──────── Document section

With less than 50 days to go until the 2016 Summer Olympic Games, the host city of Rio de Janeiro has been hard-hit by the recession besetting Brazil, where the economy shrank by 4% in 2015, unemployment rates increased and the state's finances dwindled. On 17 June, the state declared a financial emergency, saying that emergency measures were required to avoid a "total collapse in public security, health, education, transport and environmental management."

The build-up to the competition has also been marred by fears over security after a member of the Australian Paralympian team and an official were robbed at gunpoint last week (21 June).

Police patrols may be incapacitated by lack of petrol money

Rio de Janeiro's acting governor, Francisco Dornelles, failed to reassure the public on Monday (27 June) when he warned that the Olympic Games could be a "big failure". In an interview with Rio's O Globo daily, he cited budget shortfalls as threat to security and mobility during the games.

Although most of the public funding for the Games is sponsored by the Rio city government and private companies, the state is responsible for funding the day-to-day transport and security services during the event.

According to the official, the state is still awaiting a 2.9bn Brazilian real ($860m, £643m, €772m) payout from the federal government to boost government coffers ahead of the event, which is set to begin on 5 August.

Rio Olympics 2016
Rio declared a 'state of financial emergency' on 17 June 2016 and has requested funding for Olympics Yasuyoshi Chiba/AFP/Getty

Dornelles told O Globo newspaper on 27 June that the funds were granted a week ago, but have not yet been handed over to the state. This, the official warned, could mean that police patrols may be incapacitated by the end of June due to a lack of petrol funding.

────────────────

**Tasks to carry out:**
1. Could you transcribe the passage on Rio's pre-Olympics finances from "Rio de Janeiro's" to "on 5 August."?
2. Can you pick up the passage on Rio's pre-Olympics finances and continue it past its last sentence?

──────── Raw records

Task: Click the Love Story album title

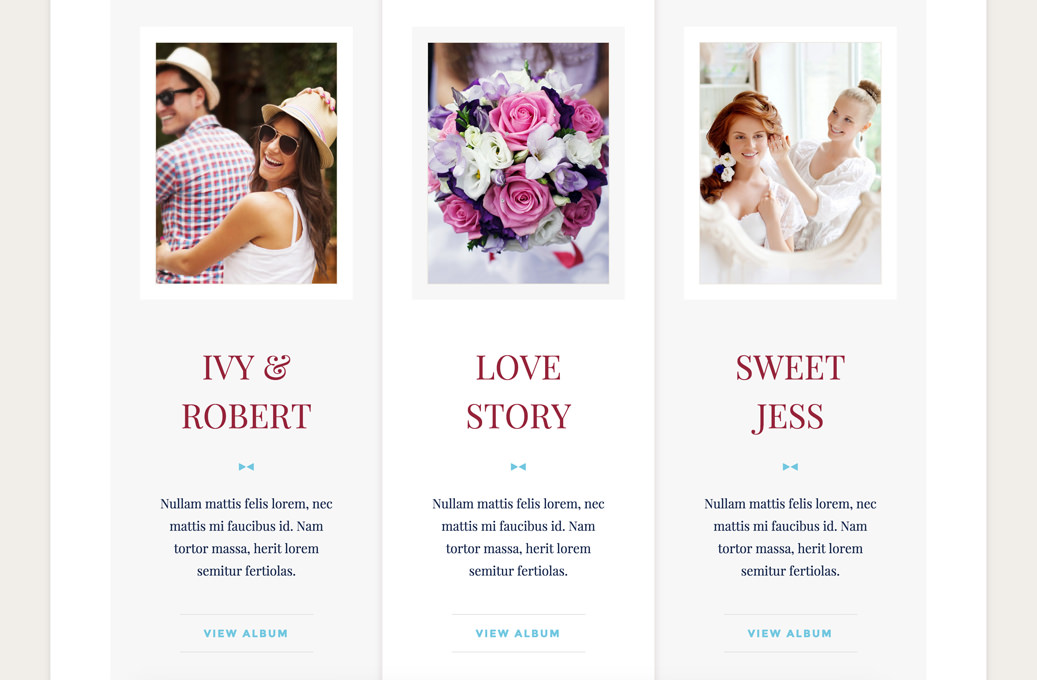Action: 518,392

────────────────
──────── Raw records

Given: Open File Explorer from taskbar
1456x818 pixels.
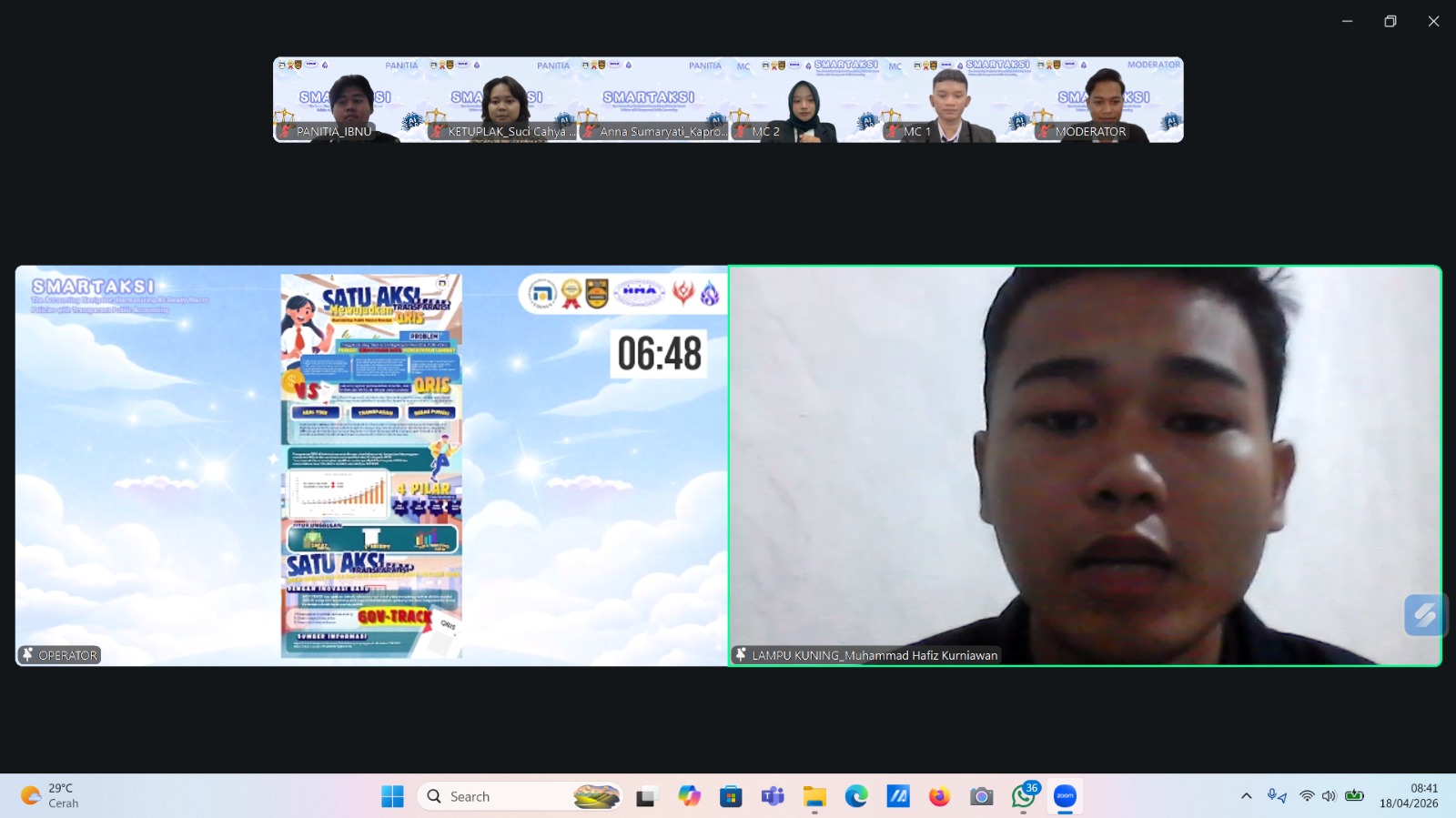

────────────────

**Set of answers:**
1.
Rio de Janeiro's acting governor, Francisco Dornelles, failed to reassure the public on Monday (27 June) when he warned that the Olympic Games could be a "big failure". In an interview with Rio's O Globo daily, he cited budget shortfalls as threat to security and mobility during the games.

Although most of the public funding for the Games is sponsored by the Rio city government and private companies, the state is responsible for funding the day-to-day transport and security services during the event.

According to the official, the state is still awaiting a 2.9bn Brazilian real ($860m, £643m, €772m) payout from the federal government to boost government coffers ahead of the event, which is set to begin on 5 August.

2.
"How are people going to feel protected in a city without security?," Dornelles was quoted as asking. "I'm optimistic about the games, but I have to show reality," he said. "We can have a great Olympics, but if some steps aren't taken, it can be a big failure."

Rio state's financial crisis 'a mess' to deal with

The Metro line that was meant to transport hundreds and thousands of athletes and fans to the main Olympic venue in the far-western Rio area of Barra da Tijuca is still not ready, Dornelles confirmed. The nearly-1bn real federal loan intended for the completion of the transport project has not yet been released.

"I've said that without security and without the Metro there will be difficulties," the 81-year-old acting governor said, adding that Rio state's financial crisis had been "a mess" to deal with.

Brazilian officials, meanwhile, have said construction will be completed in time for the Games to commence.

Political analysts have also warned of a continuation of civil unrest in the next six months – anything from mass-protests to violence against security forces – but President Dilma Roussef's government will now also have to prepare for malicious cyberattacks after hacker group 'Anonymous Brasil' announced the launch of its Olympic protest campaign dubbed #OpOlympicHacking.